#### WHAT TO PRODUCE:
For this exercise, reproduce only the lines from the one holding "Viewport: 746px width, 613px" through the final line of the data below, exactly, and omit pictures.
AVAILABLE DATA section start
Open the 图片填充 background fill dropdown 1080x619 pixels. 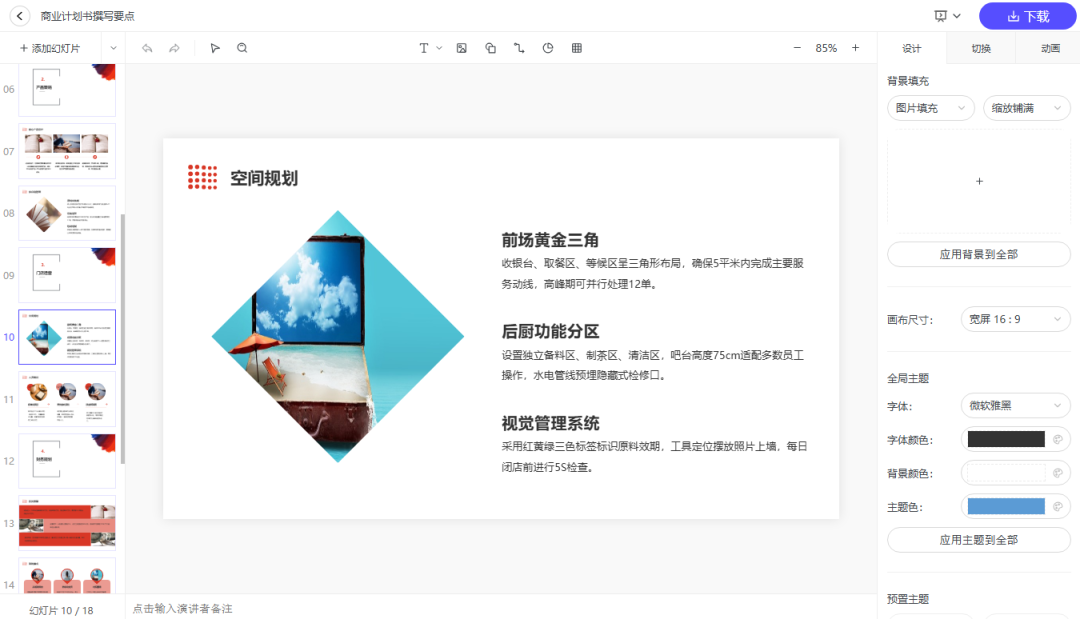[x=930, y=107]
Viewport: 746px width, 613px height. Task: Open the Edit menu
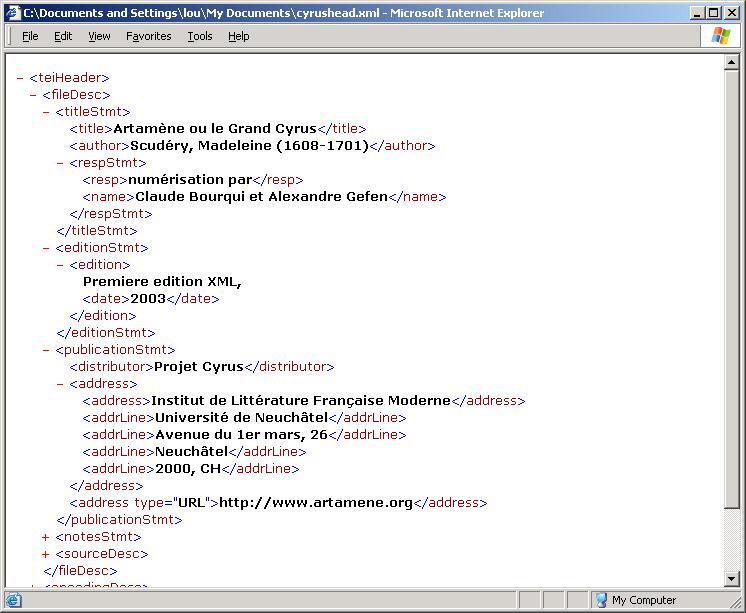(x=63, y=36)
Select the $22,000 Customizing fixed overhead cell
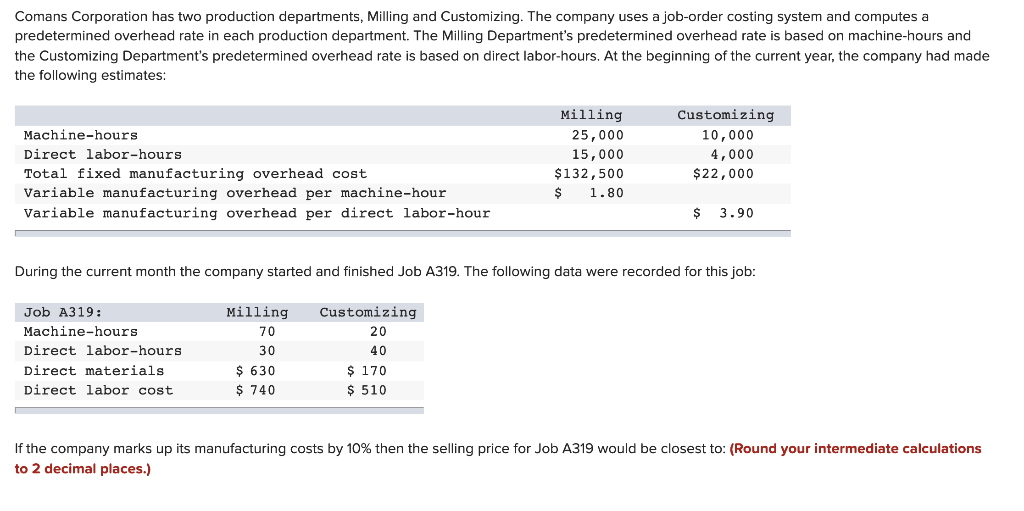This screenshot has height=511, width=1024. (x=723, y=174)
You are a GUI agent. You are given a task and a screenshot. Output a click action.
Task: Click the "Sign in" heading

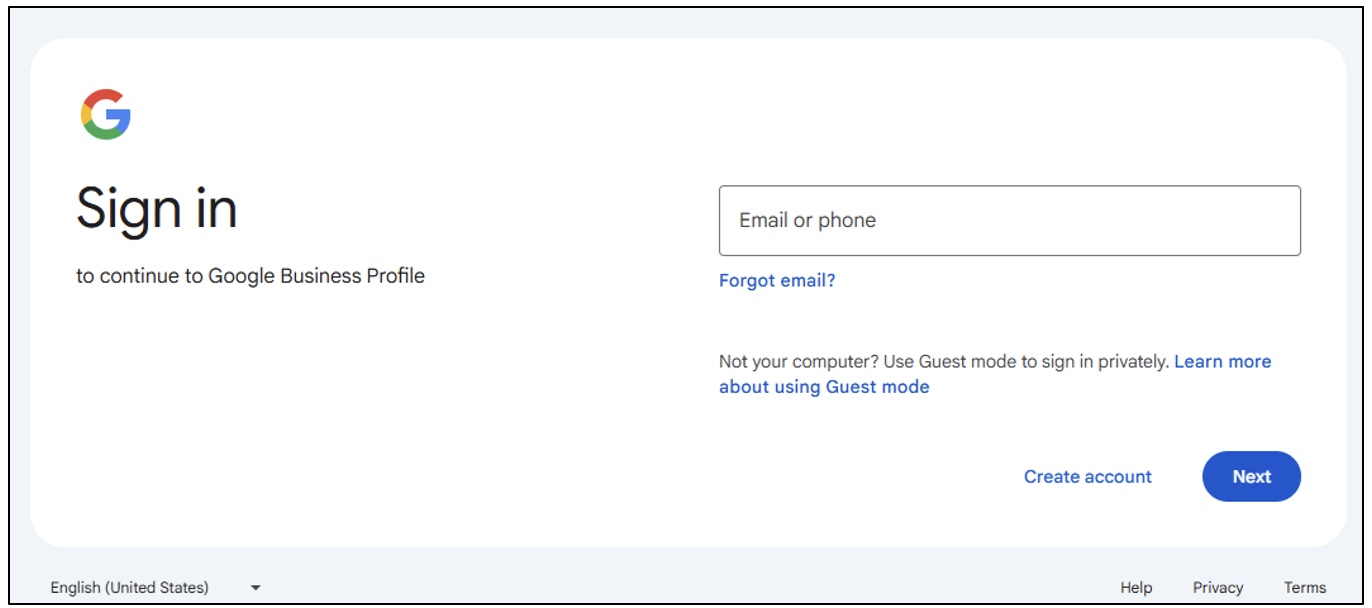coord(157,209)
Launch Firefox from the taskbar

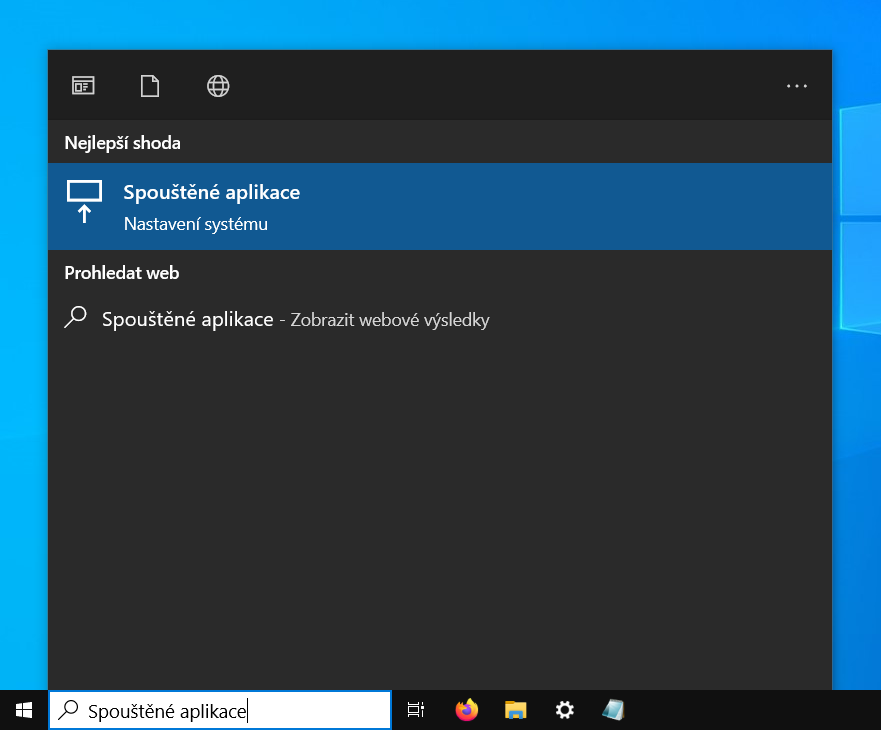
AVAILABLE DATA section end
#### ANSWER TO THE PROBLEM:
Viewport: 746px width, 613px height. Task: Open the Edit menu
(x=63, y=36)
Select the $22,000 Customizing fixed overhead cell
This screenshot has height=511, width=1024. (x=723, y=174)
You are a GUI agent. You are given a task and a screenshot. Output a click action.
Task: Click the "Sign in" heading

coord(157,209)
Launch Firefox from the taskbar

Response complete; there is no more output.